Mr. Meyrer explains that “It’s very hard to find containers and all vessels are overbooked. For export cargoes, basically, you have to keep in mind that you will only get a booking for a shipment with a date of departure approximately one month after the request. This is probably one of the most difficult aspects of my job. However, we are managing to cope with this problem by informing our clients about all the steps while optimizing time and resources. Our team works constantly and coordinates with all the parties to successfully execute our customers’ projects.”

Seafreight trends and challenges for independent freight forwarders
Trends in the sea freight shipping industry

Increased dependence on technology

Instead of relying on paperwork, the sea freight industry is now embracing digitization. The Covid-19 induced complications have pushed the ocean freight forwarders to make use of new online platforms. More and more companies in this sector are now increasingly dependent on a host of software that helps with freight booking, quotation generation, spot booking, shipment tracking, and more. All the multinationals like Maersk, CMA CGM, Hapag Lloyd, etc are using artificial intelligence to better serve their customers.

Small companies are also using AI-based platforms to keep up with the competition and make more informed decisions in this volatile situation. Clemar Logistics for example has digitized its manual processes to automate their processes and minimize human errors. “The most important benefit of digitization in this sector is that it is allowing us to offer more flexible services for our clients,” says Mr. Meyrer.

A rise in the use of cargo insurance

Having cargo insurance greatly helps to cover all sorts of risks related to the damage or loss of a shipment. They protect the importers/exporters from substantial financial losses. For example, they will be protected in case of untoward incidents like an accident, natural disaster, piracy, or customs rejection. According to Mr. Meyrer, “The price you pay for the insurance is not even close to the loss you may incur if your cargo is damaged. Therefore, we always suggest our clients to get international insurance on their cargoes.”

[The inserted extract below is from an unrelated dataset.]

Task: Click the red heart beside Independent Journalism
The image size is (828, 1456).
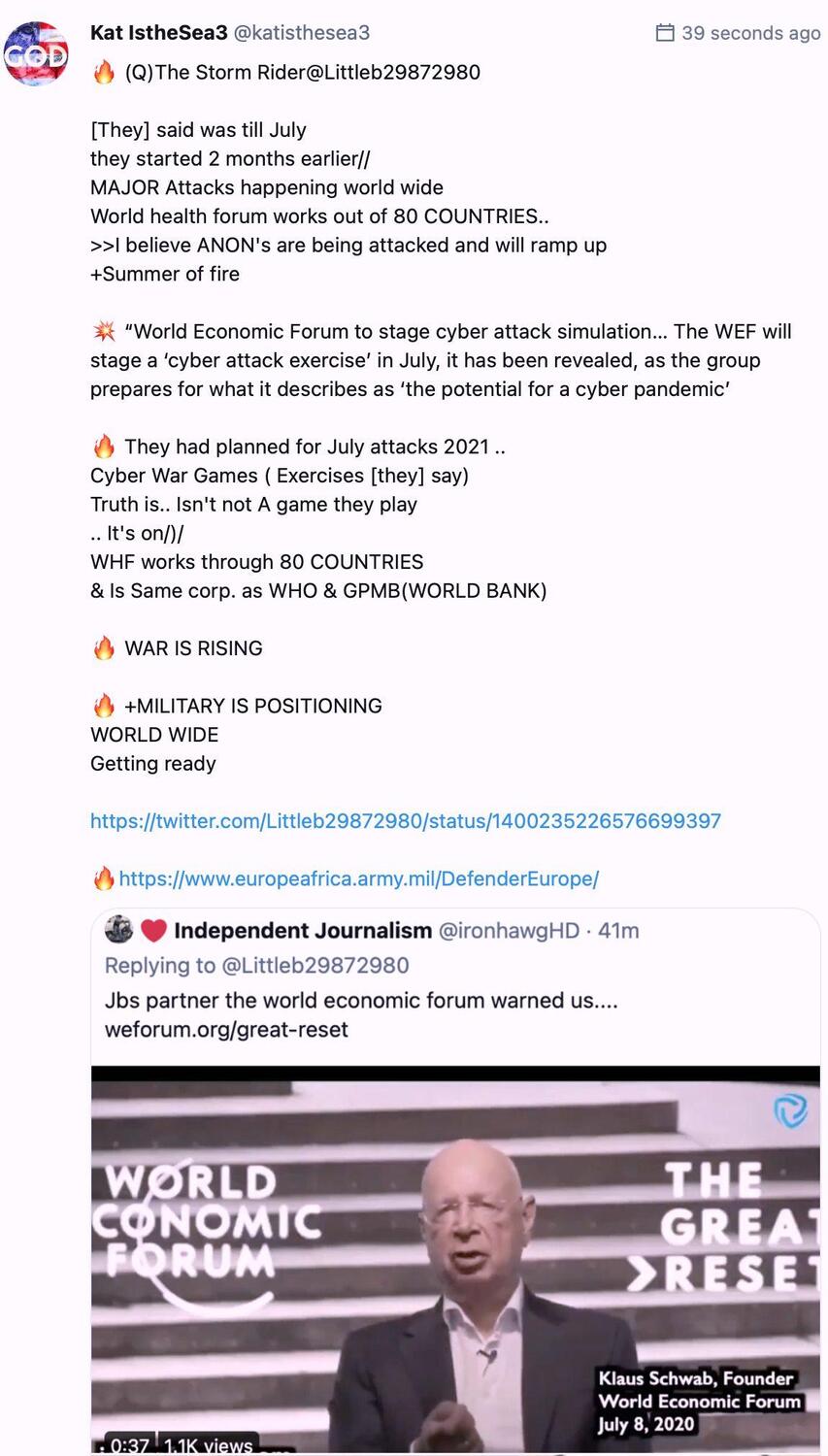Action: coord(154,931)
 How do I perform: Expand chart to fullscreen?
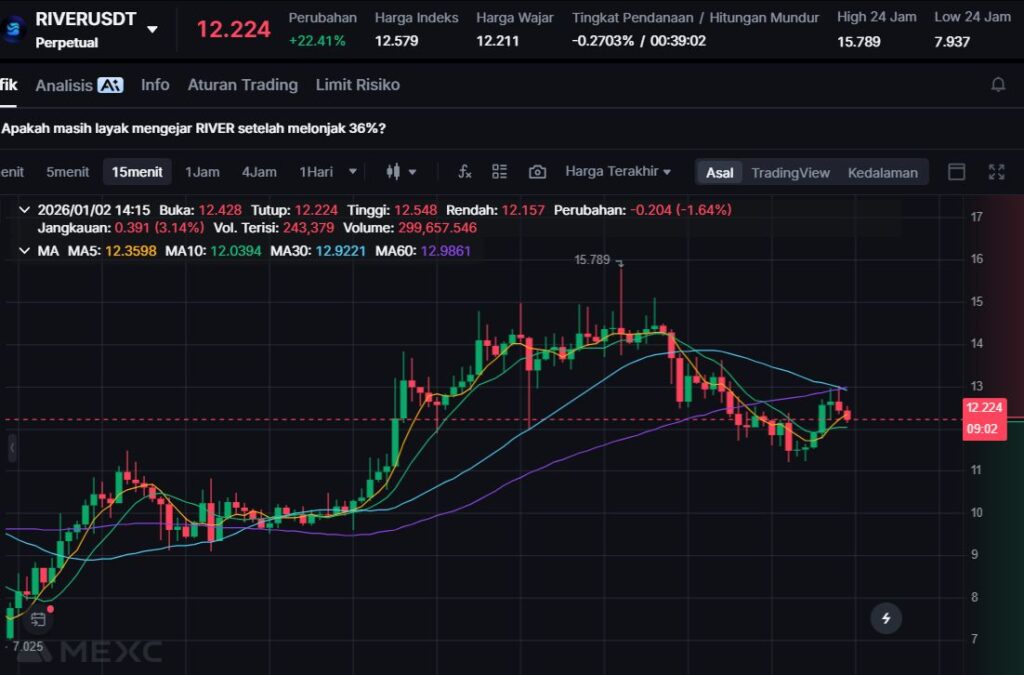(996, 172)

Now that we are going through one of the most difficult times for the international shipping industry, the relevance of competent freight companies has become abundantly clear. “Experience, industry knowledge, and the right contacts are some of the most important factors that are allowing us to attract new clients and provide the best logistical solutions. Honestly, I just hope that in the future the prices will stabilize, empty containers will be found easily and the shipping lines will be more committed to sticking to their schedule,” concludes Mr. Meyrer.

We wish Clemar Logistics the very best for their future endeavours!